- Study text
*** Begin section ***

AI-Driven inverse design of 3D-printed continuous fiber composites using multiscale homogenization and dual neural networks

Accurately predicting the mechanical behavior of 3D-printed continuous fiber-reinforced composites remains a complex task due to their heterogeneous and anisotropic microstructures, which arise from fiber orientation, overlap, and spatial distribution. This study proposes a novel computational framework that combines multiscale homogenization and artificial intelligence to enable both predictive modeling and inverse design of composite materials. A finite element method (FEM) was employed to simulate 195 representative volume element (RVE) configurations, capturing various fiber overlaps, horizontal and vertical spacing parameters. The generated dataset was used to train a dual neural network architecture comprising a forward neural network (FNN) for property prediction and an inverse neural network (INN) for microstructural design. Advanced regularization, early stopping, batch normalization, and dropout techniques were applied to optimize model performance. The FNN model accurately predicted key mechanical properties including Young's modulus (E), shear modulus (G), and Poisson's ratio (v) with an average R² score above 92%. The INN enabled rapid inverse design of RVE configurations that satisfy targeted mechanical properties, achieving a mean prediction accuracy of 96.06% with response time under one second. Sensitivity analysis revealed that interlayer spacing parameters significantly affect material anisotropy and stiffness. The proposed hybrid FEM–AI framework demonstrates high accuracy and computational efficiency in both forward prediction and inverse microstructure design. It offers a scalable solution for the rapid development of custom-tailored composite materials and holds strong potential for high-performance applications in aerospace, automotive, and biomedical engineering.

*** End section ***

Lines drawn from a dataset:
*** Begin section ***

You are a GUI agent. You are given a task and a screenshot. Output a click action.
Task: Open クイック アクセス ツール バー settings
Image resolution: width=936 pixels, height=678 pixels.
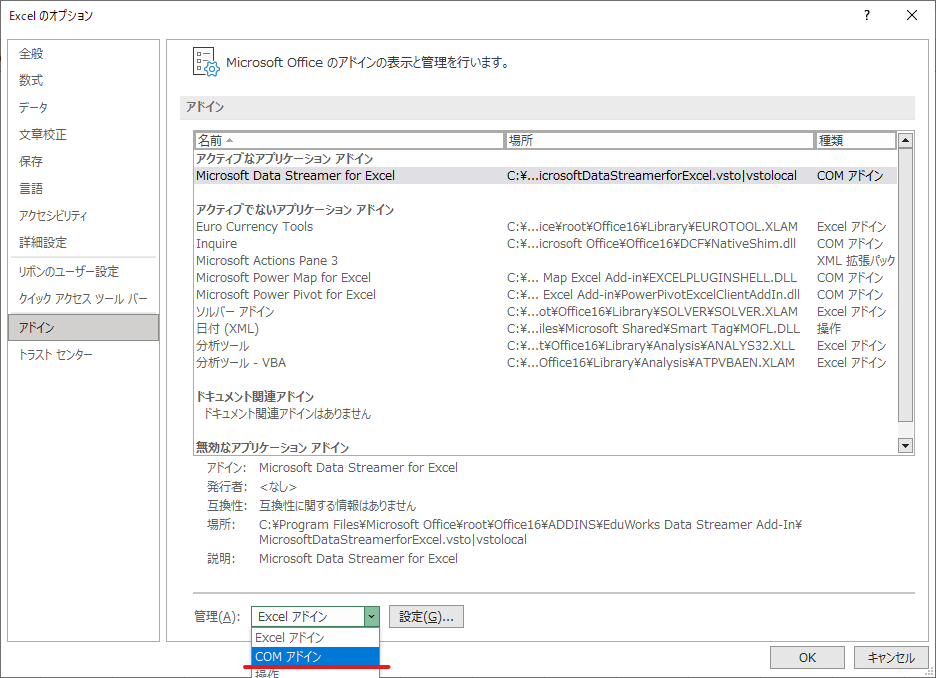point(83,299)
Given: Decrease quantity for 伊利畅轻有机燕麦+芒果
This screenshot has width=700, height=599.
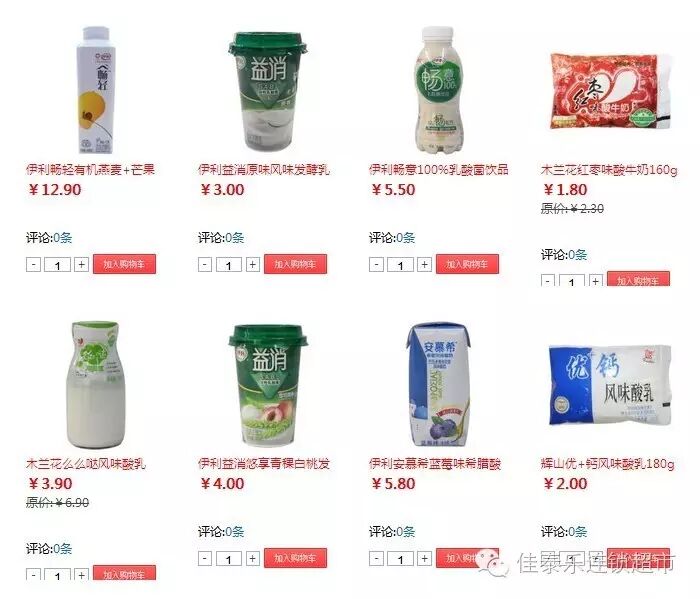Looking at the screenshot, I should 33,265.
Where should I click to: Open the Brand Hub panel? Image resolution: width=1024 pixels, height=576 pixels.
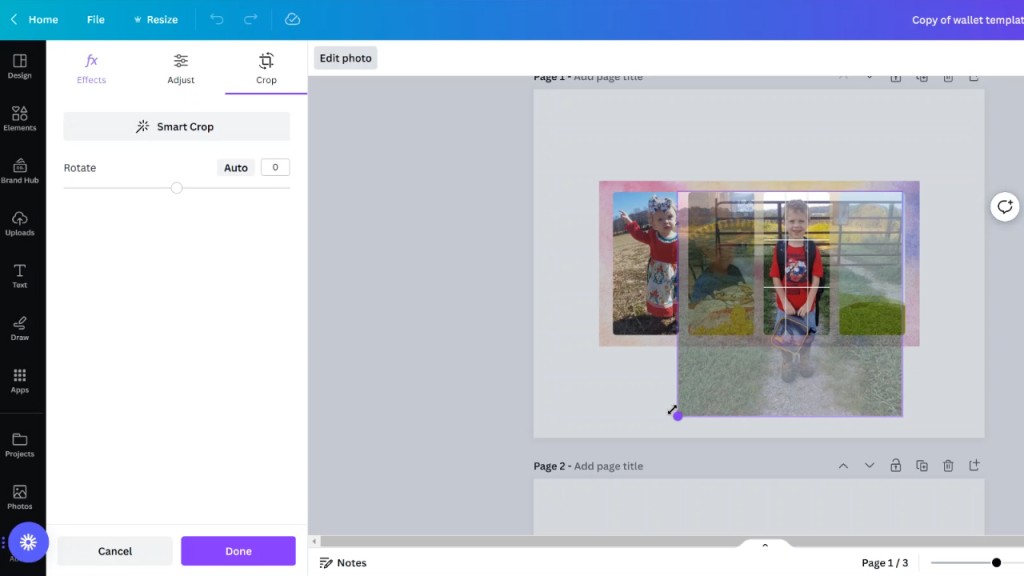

*** End section ***

- Brief
According to the abstract on AI-driven inverse design of fiber composites, how many representative volume element configurations were simulated with the finite element method?

- Solution
195